[Text passage]
══════

Fanfictions are Crap

This is a personal piece I submitted to another site, but was rejected due to "style" issues. So I thought "well that blows" but then realized I have my own blog where I publish stuff all the time, on which I'm the style nazi, and in which I can choose to publish what I choose. So I'm publishing it here.

enjoy.



The problem with fanfiction is that is a particular lens. Like any lens, it changes our perception of things. We accept it though, because the subject of our perception may be too difficult to face or too complex to comprehend. Sometimes we have to step back or break it down to make sense of it. It’s akin to using metaphors and analogies to describe new things and drawing parallels on ideas that we’re familiar with to contend with novelty.

══════

[Given information]
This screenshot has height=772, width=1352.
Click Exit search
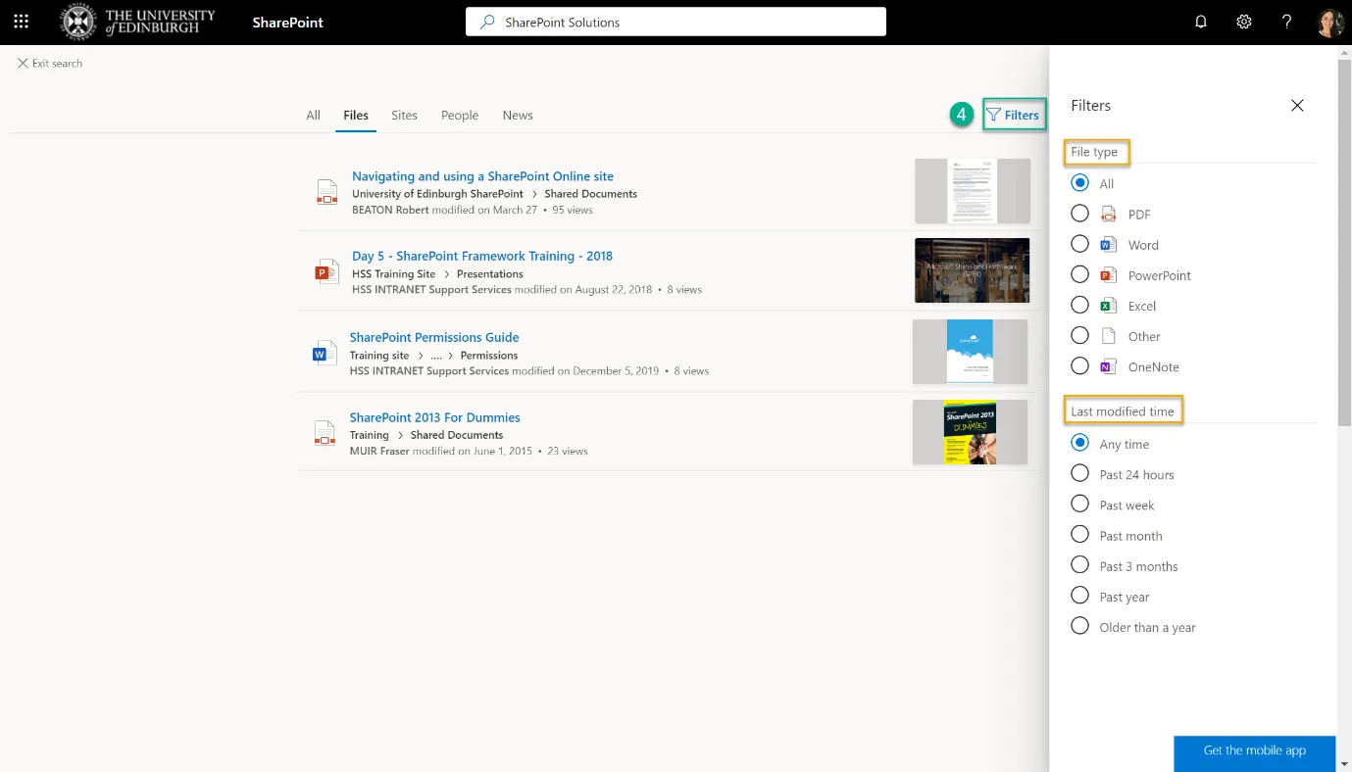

══════

[Direction 1]
In the fanfiction essay, why do we accept the lens even though it changes our perception? Answer in one to three sentences.
[Direction 2]
Rewrite the paragraph of the fanfiction essay that begins "This is a personal piece" in a single shorter sentence, keeping its main facts.
[Direction 3]
Resume the essay on fanfiction from its last sentence.

[Reply 1]
We accept the lens because the subject we are looking at may be too difficult to face or too complex to comprehend. Sometimes we have to step back or break it down to make sense of it.

[Reply 2]
After another site rejected this personal piece over "style" issues, the writer is publishing it on the writer's own blog, where the writer sets the style and decides what gets published.

[Reply 3]
I still have a problem with it, though. Granted, it’s an aversion to a particular type of fanfiction but I think it’s applicable to the entire “discipline”. Most fanfiction is just creativity: works of art are generally inspiring and rouse a desire to create something based upon it. The easiest path to creation in this case is outright copying. From here, one can work towards originality through considerable effort in reimagining and reshaping their inspiration into something uniquely personal.

That’s cool, though. It’s the creative process. Almost anyone who’s ever attempted to create something knows that it’s easier to start from somewhere, anywhere, than from nothing, no matter how derivative it feels (or is). It’s about drawing on the skill, passion, and creativity of the inspiring work and its author to drive one’s own ambition. And that’s cool, too. Obviously, this is not where my problem with it lies.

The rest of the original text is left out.